Subpostmaster members of the Communication Worker's Union are to take the Post Office to court to demand workers’ rights.
This would give retailers with an in-store Post Office the national minimum wage, annual leave, workplace pensions and reduced mandatory working hours.
If the subpostmasters win, they will be entitled to at least £20,160 per year in wages plus operating costs. Rolled out to all subpostmasters it would cost the Post Office more than £197m per year.
Currently, subpostmasters receive commission fees rather than wages. The Post Office recently reduced commission fees citing faster transaction times, leading to a wider dispute over retailer payments.
Subpostmaster and the CWU’s postmaster branch secretary Mark Baker Branch said: "The status of the subpostmasters contractual relationship with the Post Office has always been a source of argument." Baker said the new legal action would “Settle this argument once and for all," using the recent Uber case as the precedent.
Uber was recently taken to court by its drivers and forced to give them the worker's rights including those the CWU is now demanding for subpostmasters.
When informed of the legal action, Dee Goberdhan from Albany Road Post Office in Cardiff told Retail Express: “It would definitely be an improvement, at the moment my hourly rate from commission payments works out about £3 an hour.”

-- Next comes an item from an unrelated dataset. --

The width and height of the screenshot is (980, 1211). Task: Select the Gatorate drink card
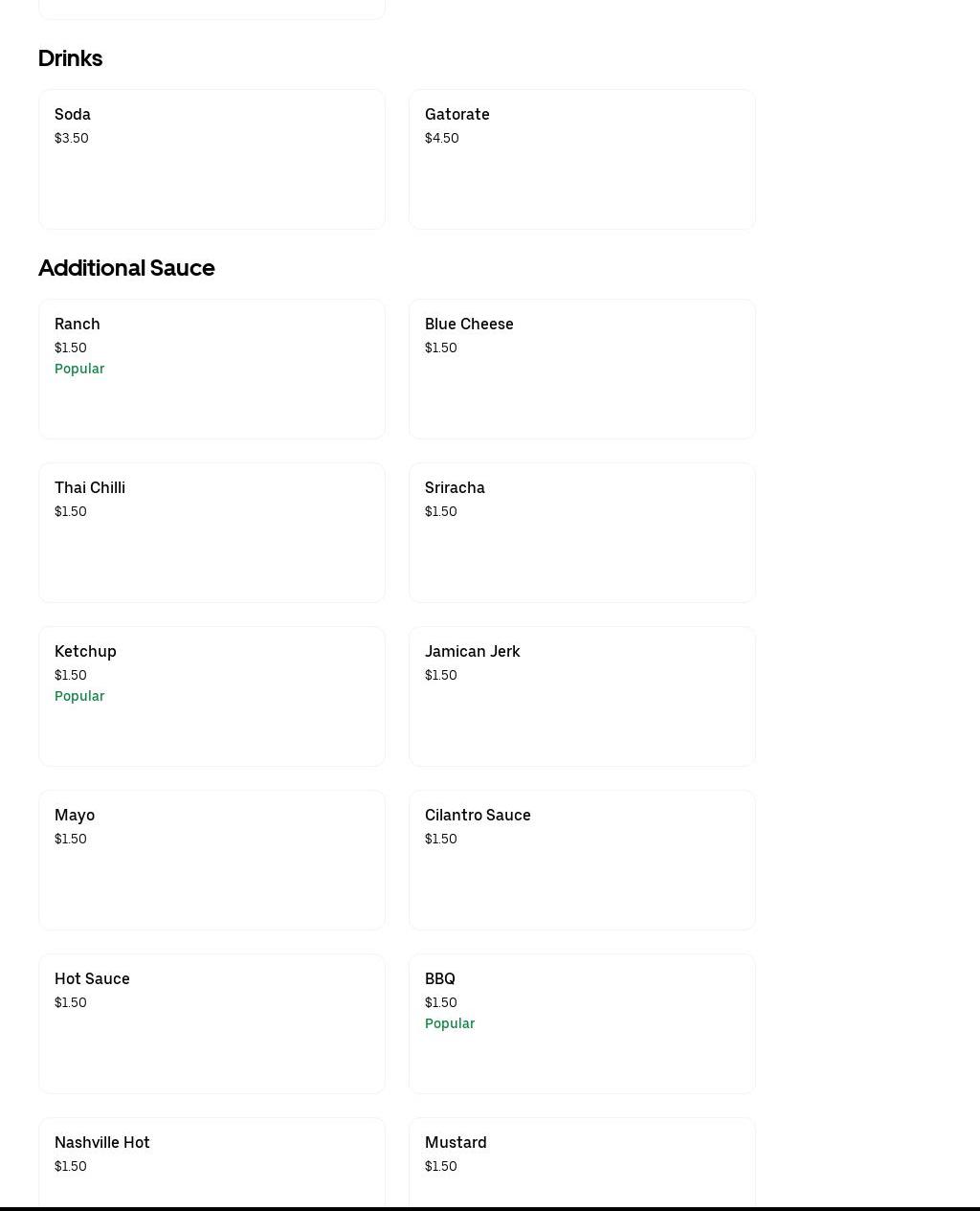coord(582,159)
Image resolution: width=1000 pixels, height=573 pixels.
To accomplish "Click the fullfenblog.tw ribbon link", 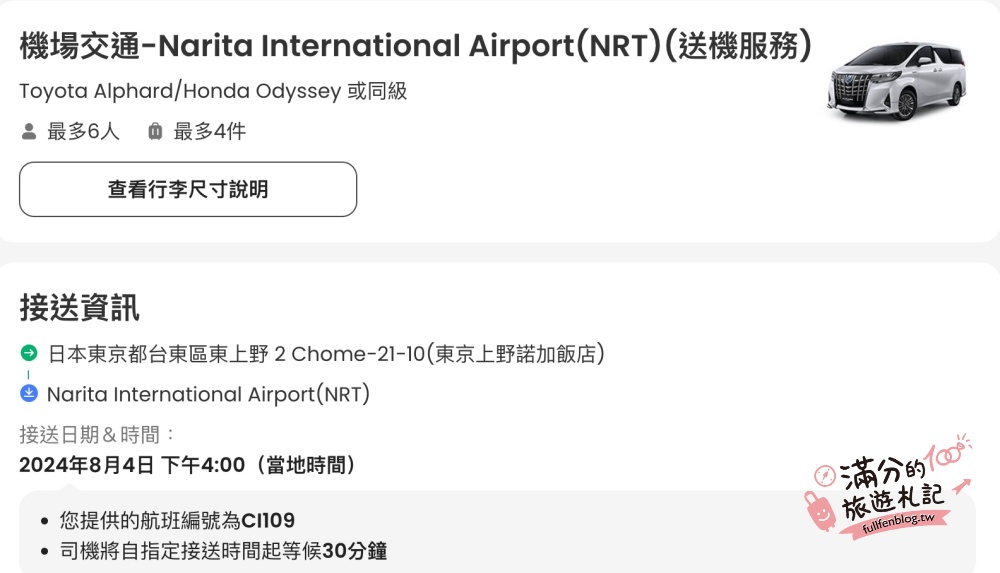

The Post Office and the CWU will now enter a mandatory ACAS arbitration scheme. If no resolution is found, the case will go to court to be heard by a tribunal judge. The case relates to all four types of subpostmaster contract.
Responding to the CWU’s legal challenge, a Post Office spokesperson told Retail Express: “The vast majority of postmasters are independent retailers running their own business. These retailers provide Post Office services from their premises as part of their overall retail offering, and many employ their own staff.
“The contracts we have with postmasters reflect the basis on which Post Office and thousands of postmasters successfully conduct business. Comparisons to other companies are not always appropriate given the different business models being used.”